§ **Passage shown**
◆ ◆ ◆

In 2010, they made it to the Eastern Conference finals, but had to go through the top two seeds and were absolutely spent after 14 games. They won just one in the third round.
In 2011, they took the first two games on the road against the eventual Stanley Cup champion before falling in seven.
What has been missing?
A great two-way defencemen. Like the one they have on their payroll who is always hurt, Andrei Markov. So once again I am bending the rules, since the one player they could acquire who could help them most would be a healthy Markov come playoff time.
The Chicago Blackhawks went from winning the Stanley Cup in 2010 to barely making the playoffs in 2011. Instead of going 16-6 once they got there, they went 3-4.
Funny how all those homeristic Chicago fans who lambasted me for ending my 2010 offseason analysis with "How the mighty have fallen" were nowhere to be found once they had. But then they still have not faced the music for all their talk about how the Chicago Bears were better than my Green Bay Packers, either.
But enough ragging on sports fans of the fine city. (Really, it is one of the better ones in this country if not the world.) It is not their fault they have had so little to brag about since Michael Jordan retired.
In 2010, they had one shot at a Stanley Cup and they made the most of it. Since then, they have been in salary cap purgatory, causing them to lose their starting goalie, a top-six forward and their most versatile player plus almost every supporting cast member on the team.
Considering all that, making the playoffs at all was an accomplishment. But they did well when they got there, out-scoring the potent Vancouver Canucks in the first round by almost a goal per game. Corey Crawford had a .927 save percentage, much better than former starter Antti Niemi.

◆ ◆ ◆

§ **Information given**
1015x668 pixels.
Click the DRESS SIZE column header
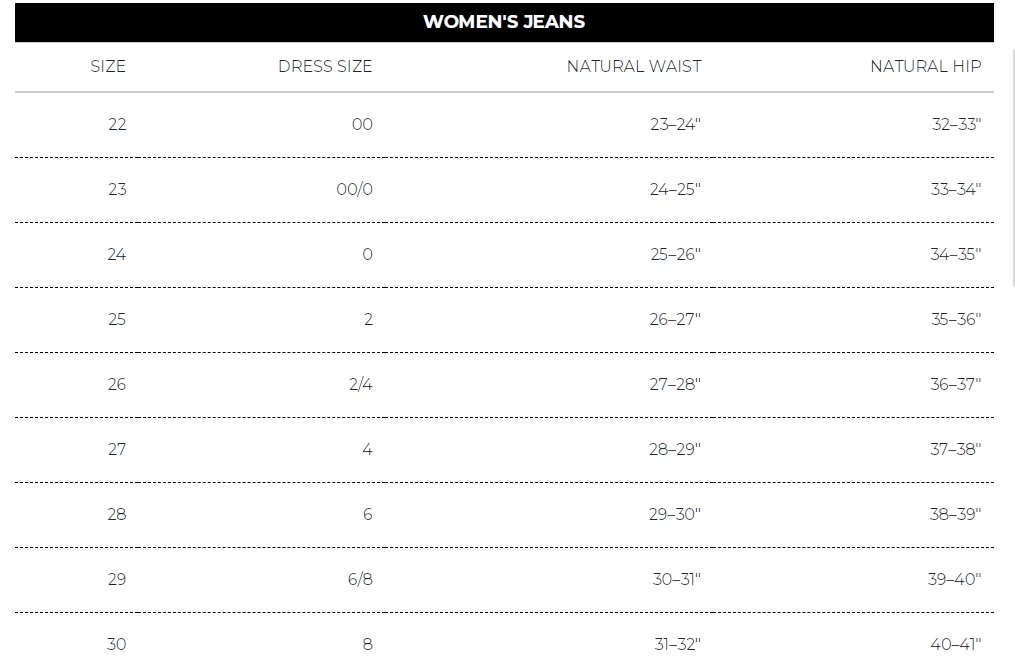(325, 67)
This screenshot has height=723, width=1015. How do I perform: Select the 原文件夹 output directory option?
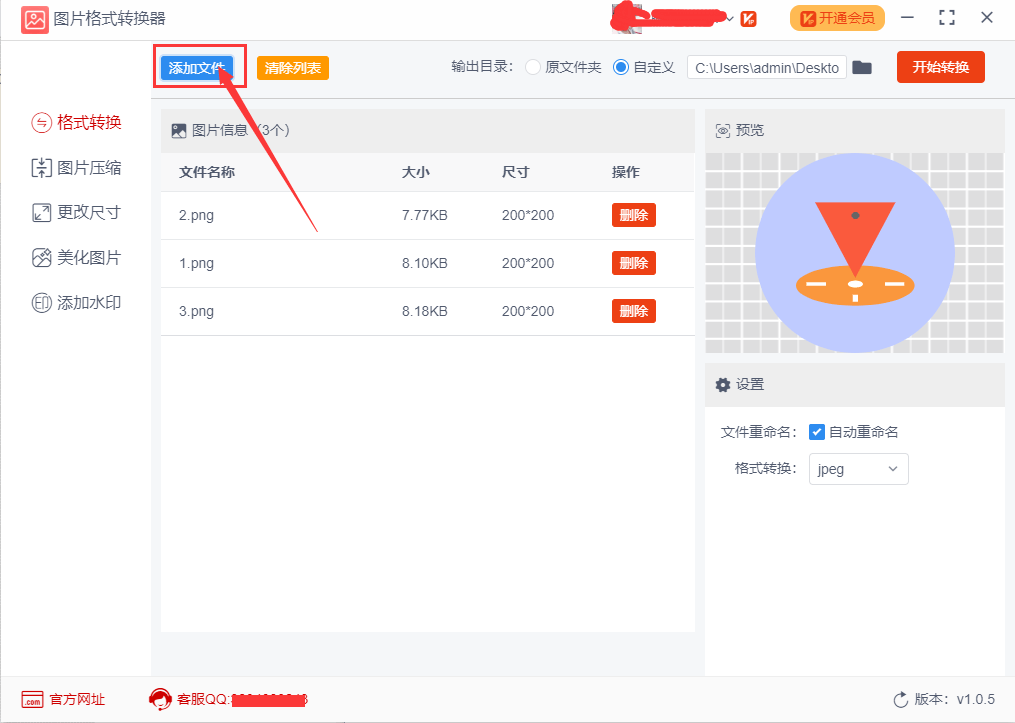pyautogui.click(x=531, y=68)
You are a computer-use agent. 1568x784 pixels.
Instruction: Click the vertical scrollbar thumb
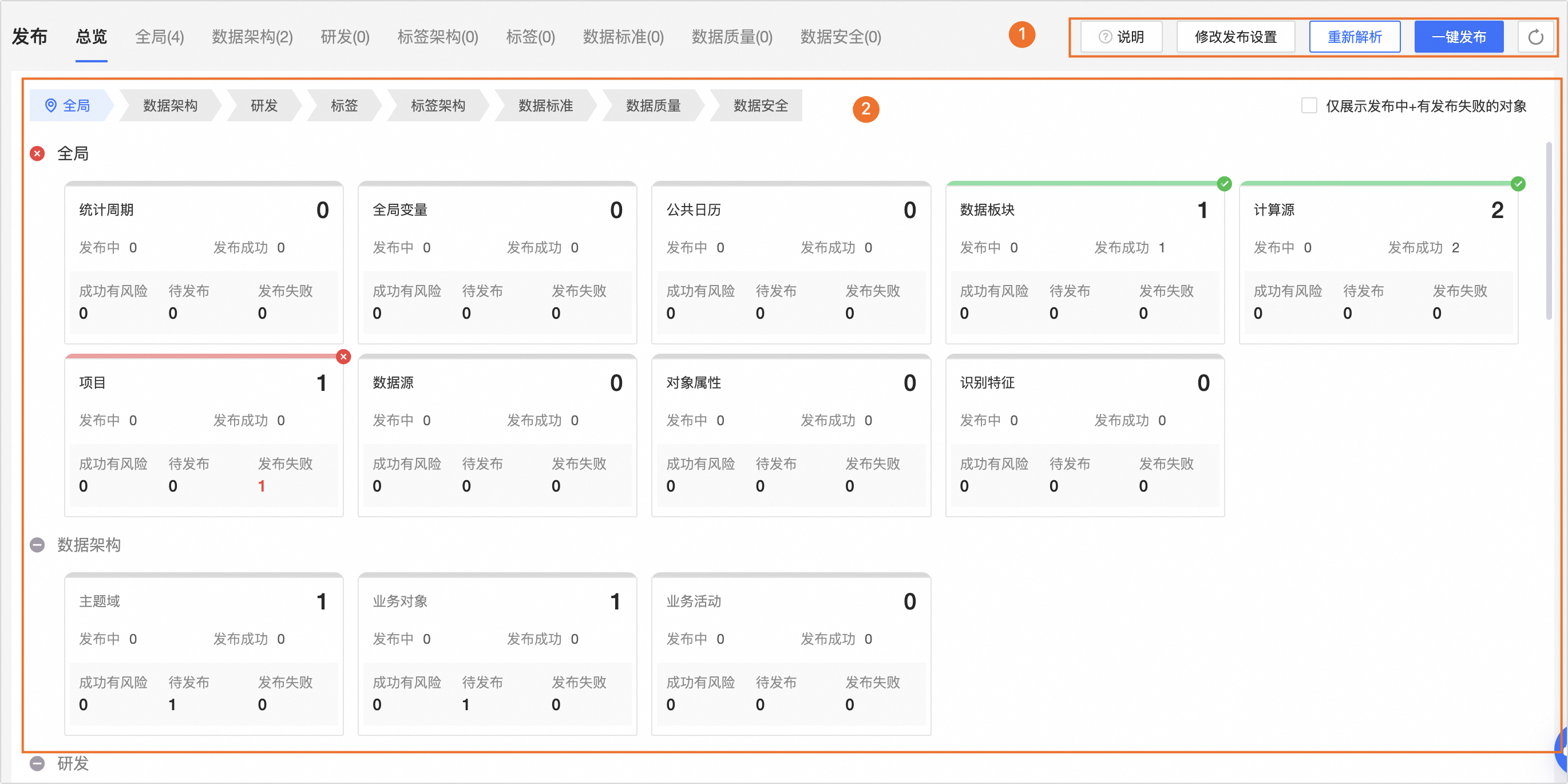tap(1548, 231)
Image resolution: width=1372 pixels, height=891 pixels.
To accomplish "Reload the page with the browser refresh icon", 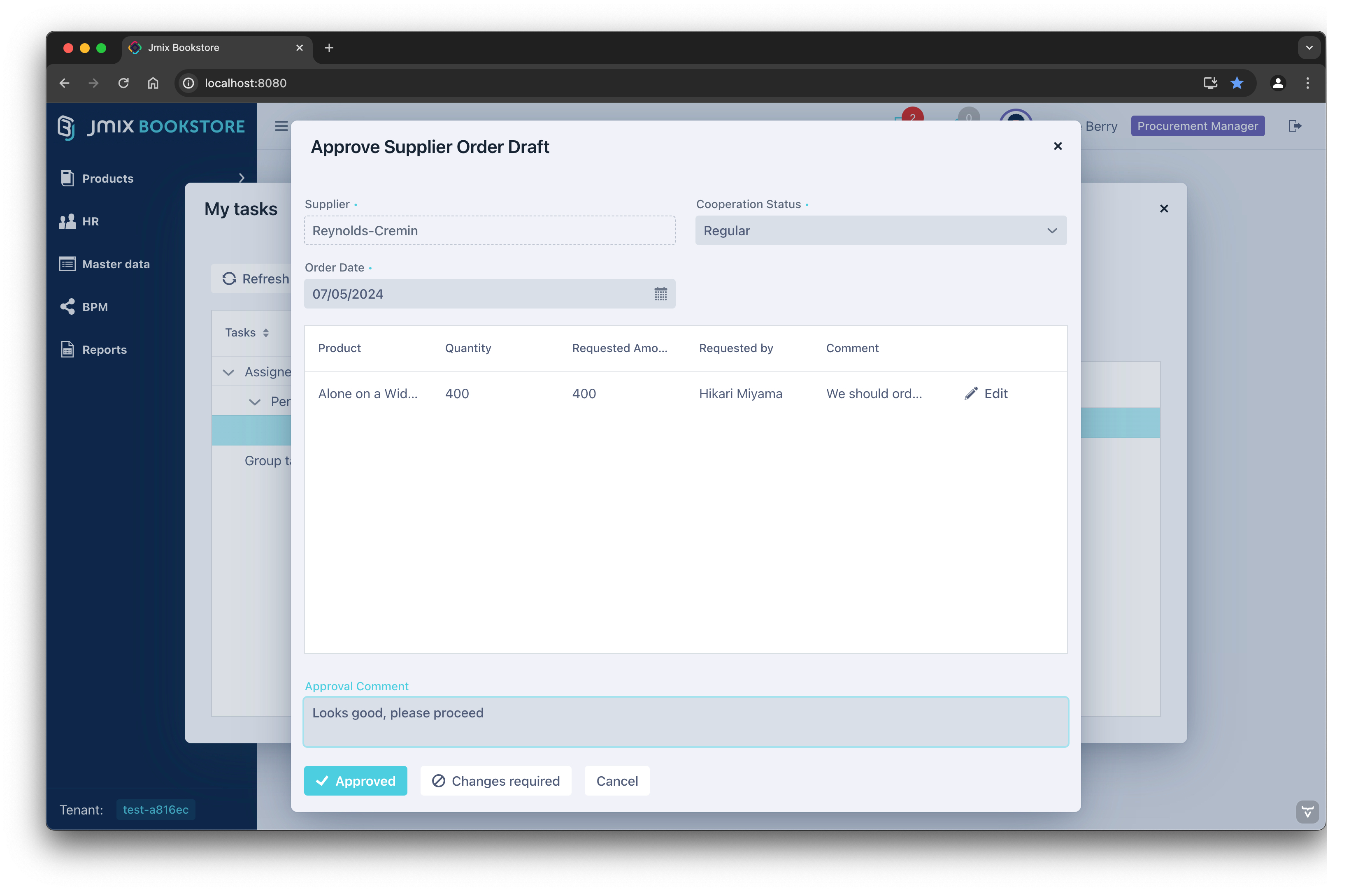I will pyautogui.click(x=123, y=83).

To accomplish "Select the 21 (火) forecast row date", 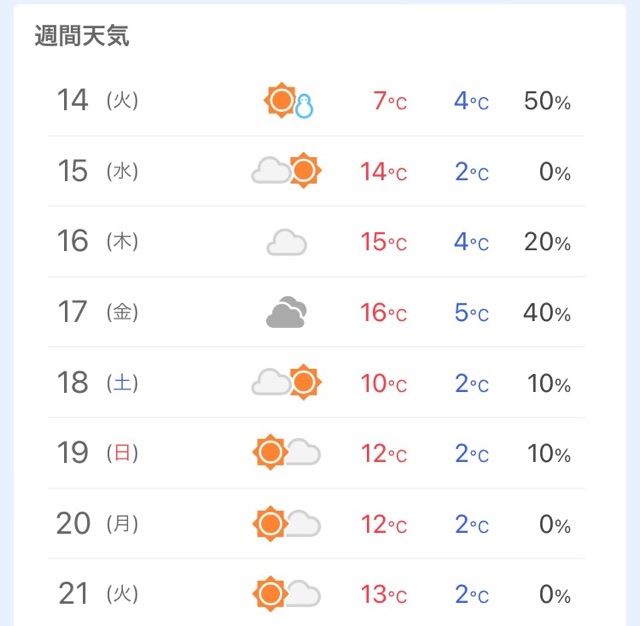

◆ ◆ ◆

§ **Actions to take**
a - Update the hockey commentary, starting at the words "But enough ragging" and stopping after "starter Antti Niemi.", with "salary cap purgatory" replaced by "salary cap trouble".
b - Write the next part of the hockey commentary, picking up after its last sentence.

§ **Replies**
a -
But enough ragging on sports fans of the fine city. (Really, it is one of the better ones in this country if not the world.) It is not their fault they have had so little to brag about since Michael Jordan retired.
In 2010, they had one shot at a Stanley Cup and they made the most of it. Since then, they have been in salary cap trouble, causing them to lose their starting goalie, a top-six forward and their most versatile player plus almost every supporting cast member on the team.
Considering all that, making the playoffs at all was an accomplishment. But they did well when they got there, out-scoring the potent Vancouver Canucks in the first round by almost a goal per game. Corey Crawford had a .927 save percentage, much better than former starter Antti Niemi.

b -
And now they are financially in the clear thanks to moving arguably the most overpriced player in the league. While Brian Campbell was still one of the top-50 defencemen in the game, the Blackhawks maintain one of the top three bluelines in the NHL.
Where they needed help was on the checking lines. Vancouver has a potent power play, but did better against the Blackhawks (22.2 percent) than the playoffs as a whole (20.4).
An intimidator would perhaps have prevented Raffi Torres' cheapshot on Brent Seabrook. I am sure this is a reason Chicago sought nasty in the offseason, but a washed up Jamal Mayers does not help secondary scoring.
Milan Lucic would make the opposition think twice while contributing offensively. He would not actually play on the checking line, but his presence drops a top-six player down and makes that third line potent.
Los Angeles Kings
The Los Angeles Kings have not won a playoff series in a decade. It is never painful for a San Jose Sharks fan to admit that, and that is why the one goal LA has is to pass the Sharks in the division.
What is painful to admit is that this young team has all the elements of a contender. They have a top-three blueline, top-five goalie tandem and have bolstered their forwards.
All from a team that was two overtime goals away from beating the Sharks in the first round while playing without their best scoring forward. Which brings me to what they were missing: The ability to finish.
They added a leader and clutch scorer this year in Mike Richards. They added a good second-line scorer in Simon Gagne. They are getting leading scorer Anze Kopitar back.
They have taken care of that problem. Yet they still might not be as good as the Sharks.
One move would have changed that. If the Kings took Michal Handzus back from the Sharks, his addition to their squad and loss from their rival's would make the difference.
Thus, Handzus is the one non-marquee player I am putting in this list for the shift he represents.
The Anaheim Ducks would probably have won their first round series if stellar goalie Jonas Hiller had been healthy.
That was a blessing for not only Duck haters (like me), but for those of us who feel sorry for the budget-conscious Nashville Predators. It is a little ironic that the team that lost their best chance to advance in the playoffs when Tomas Vokoun was hurt for the 2006 playoffs got their best chance when another goalie went down.
Hiller looks like he will be ready for the beginning of the season. Whether Teemu Selanne returns is another matter.
If not, the Ducks have a dearth of scoring beyond their stellar top line.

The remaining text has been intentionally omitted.